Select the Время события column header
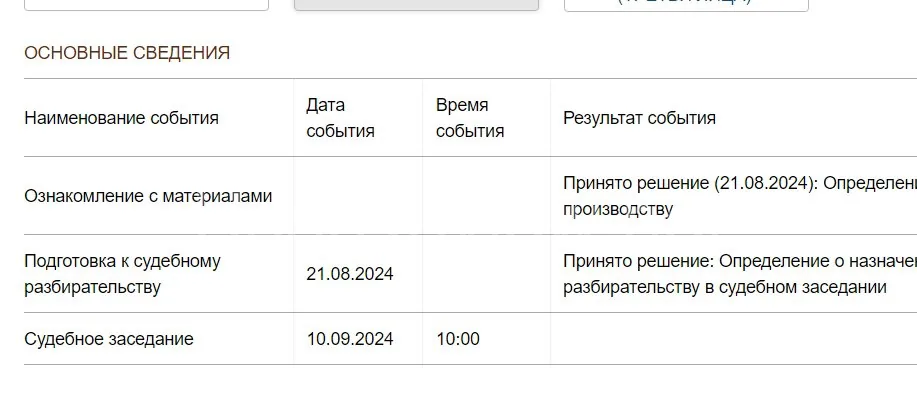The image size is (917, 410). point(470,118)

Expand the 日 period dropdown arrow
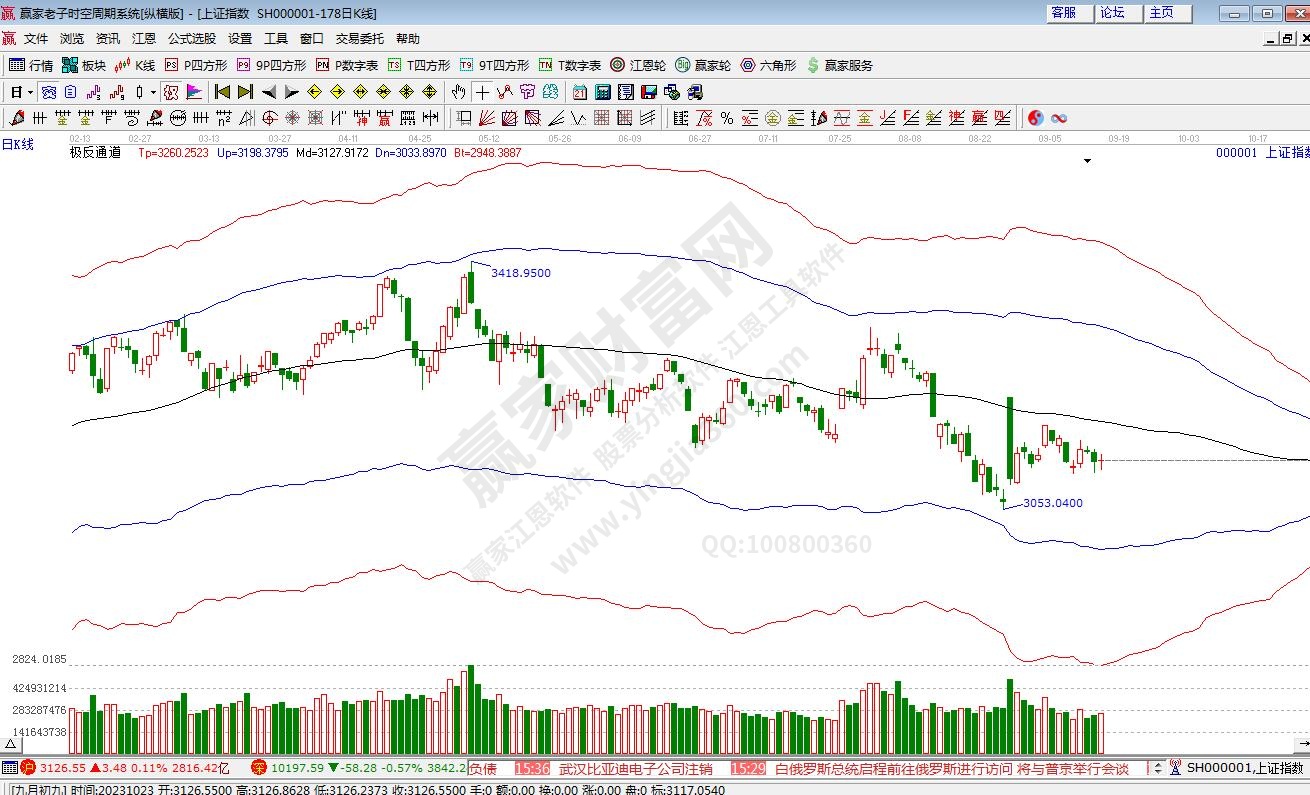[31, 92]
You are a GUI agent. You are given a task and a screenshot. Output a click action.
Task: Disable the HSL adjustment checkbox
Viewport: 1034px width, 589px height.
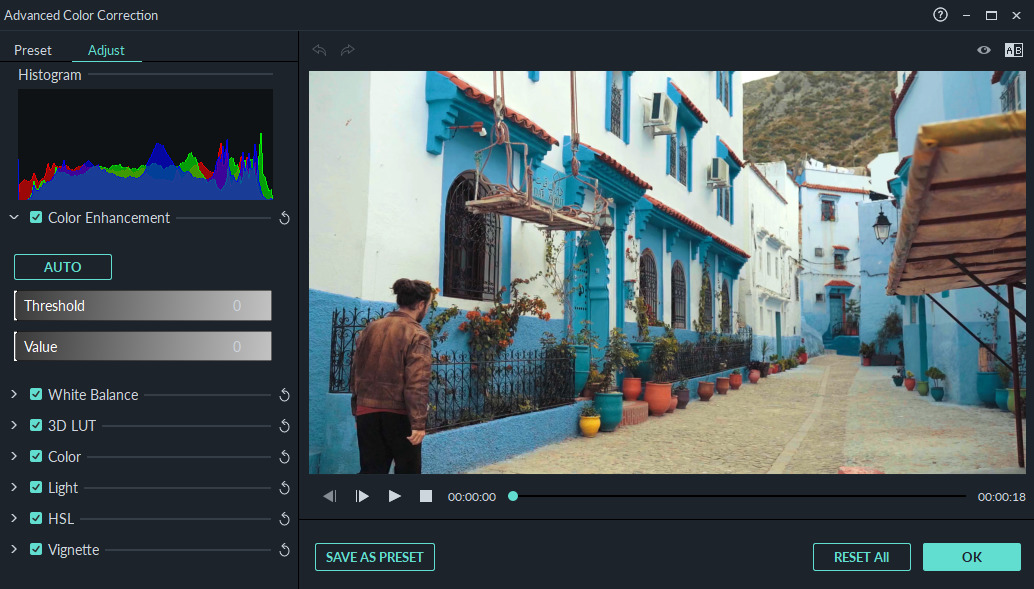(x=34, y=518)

──────────────────────────────

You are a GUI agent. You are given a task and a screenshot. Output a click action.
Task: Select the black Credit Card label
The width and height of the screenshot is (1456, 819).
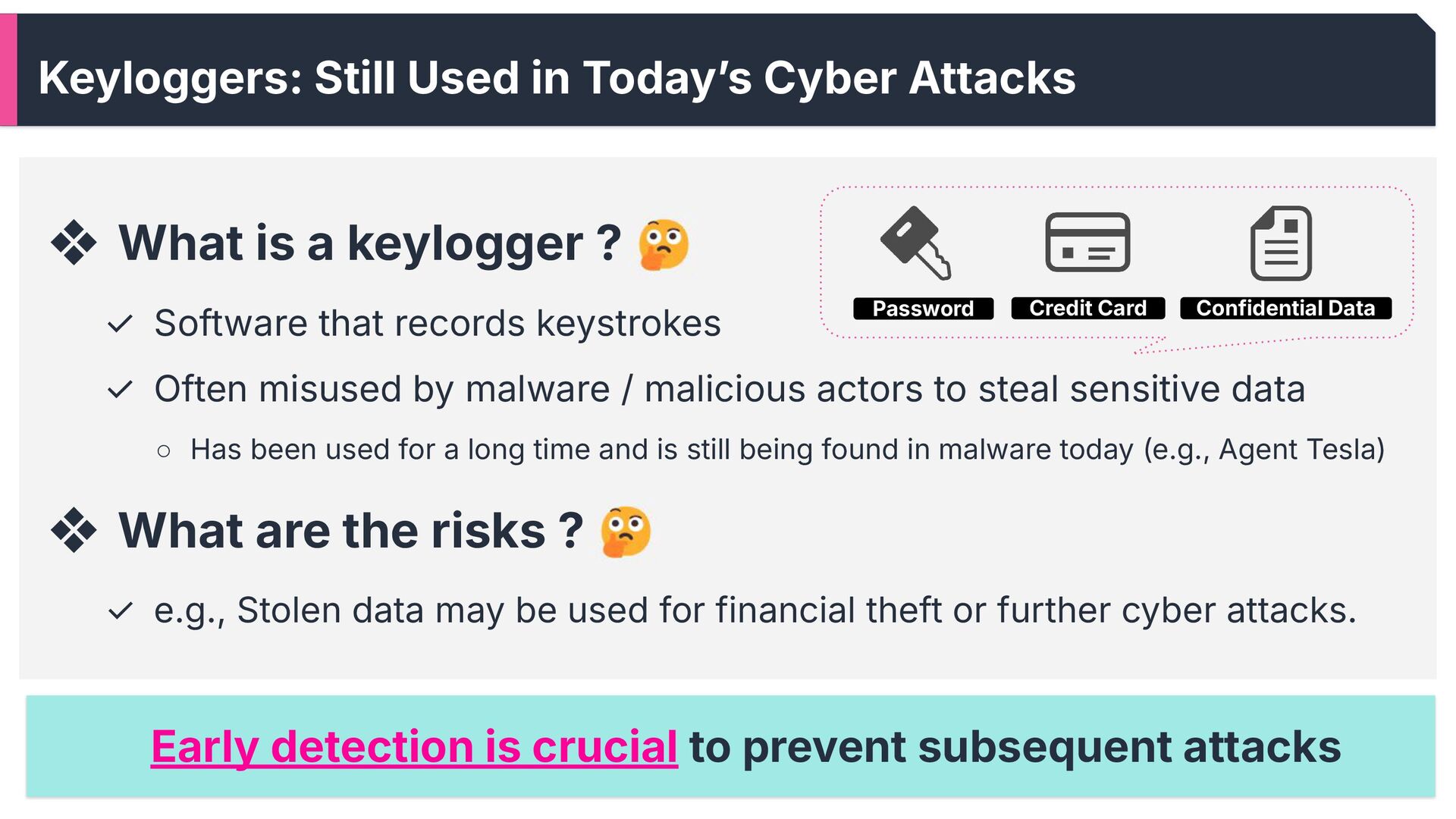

──────────────────────────────

* [EXERCISE INSTRUCTIONS] Using the data above, repeat exactly the lines that begin at the line with "Task: Select the black Credit Card label" and end at the line with "The width and", both ends included.

* [COMPLETED EXERCISE]
Task: Select the black Credit Card label
The width and height of the screenshot is (1456, 819).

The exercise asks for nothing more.